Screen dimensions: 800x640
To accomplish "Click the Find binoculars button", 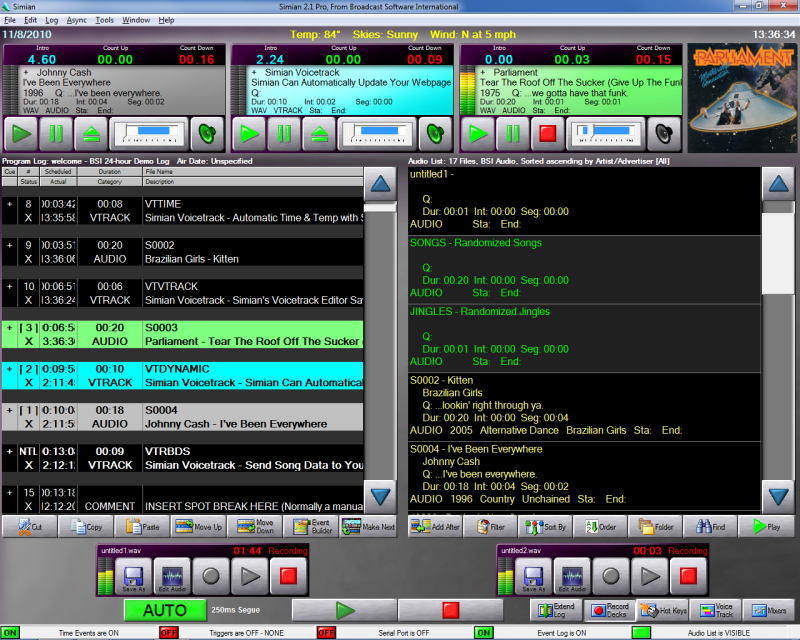I will click(x=710, y=526).
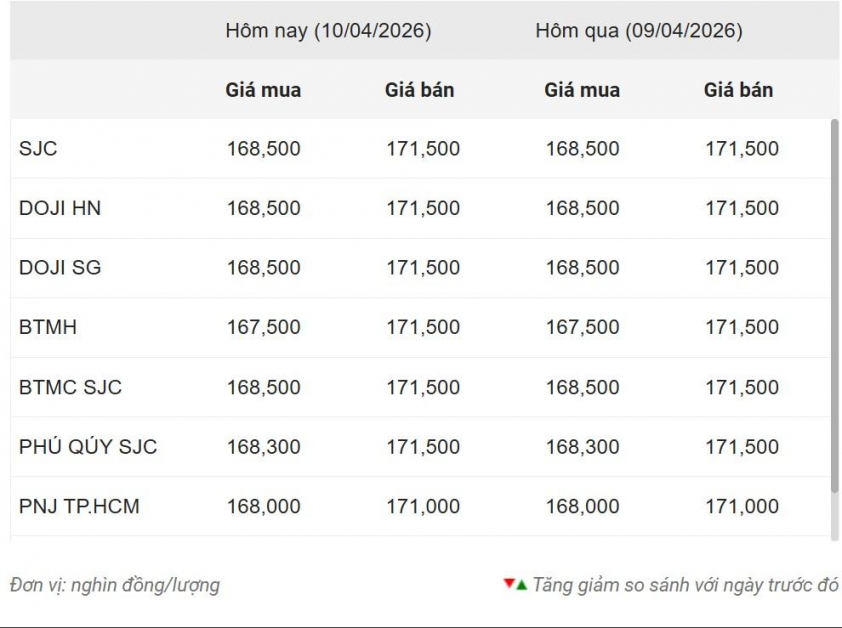Screen dimensions: 842x628
Task: Click the DOJI HN row label
Action: pos(60,208)
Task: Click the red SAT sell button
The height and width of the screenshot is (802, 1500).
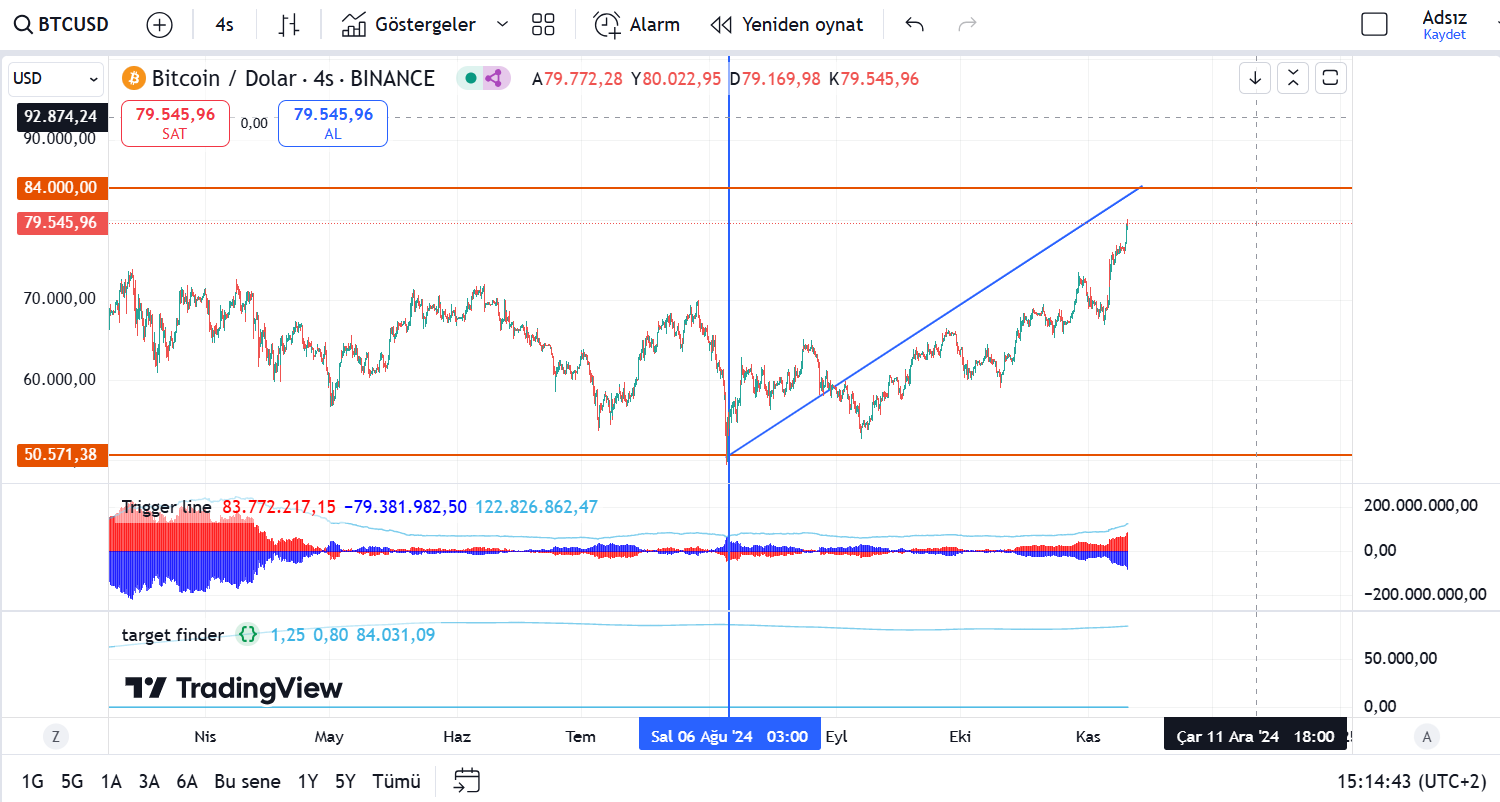Action: point(175,123)
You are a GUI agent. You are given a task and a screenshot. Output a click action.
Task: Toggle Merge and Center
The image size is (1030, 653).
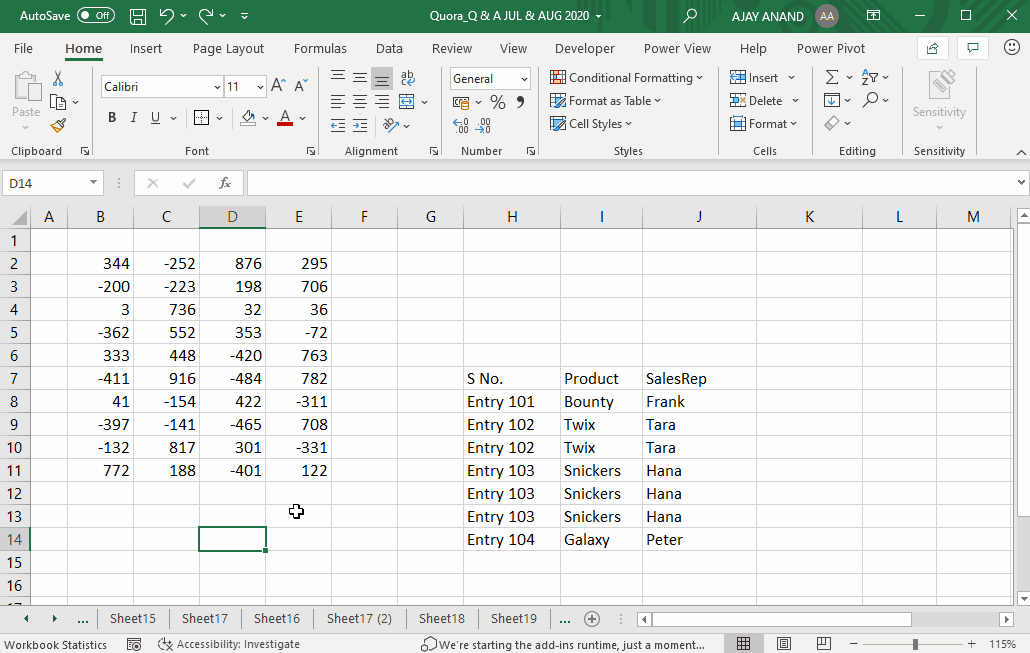tap(407, 100)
◇ ◇ ◇ ◇
- **Short problem**
Rewrite the part that opens with the line containing "You are a GUI" and closes with the end of the records, replacing "screenshot" with "screen capture" and changing nothing else. Leave the pictures out.

- **Problem solution**
You are a GUI agent. You are given a task and a screen capture. Output a click action.
Task: Toggle Merge and Center
The image size is (1030, 653).
tap(407, 100)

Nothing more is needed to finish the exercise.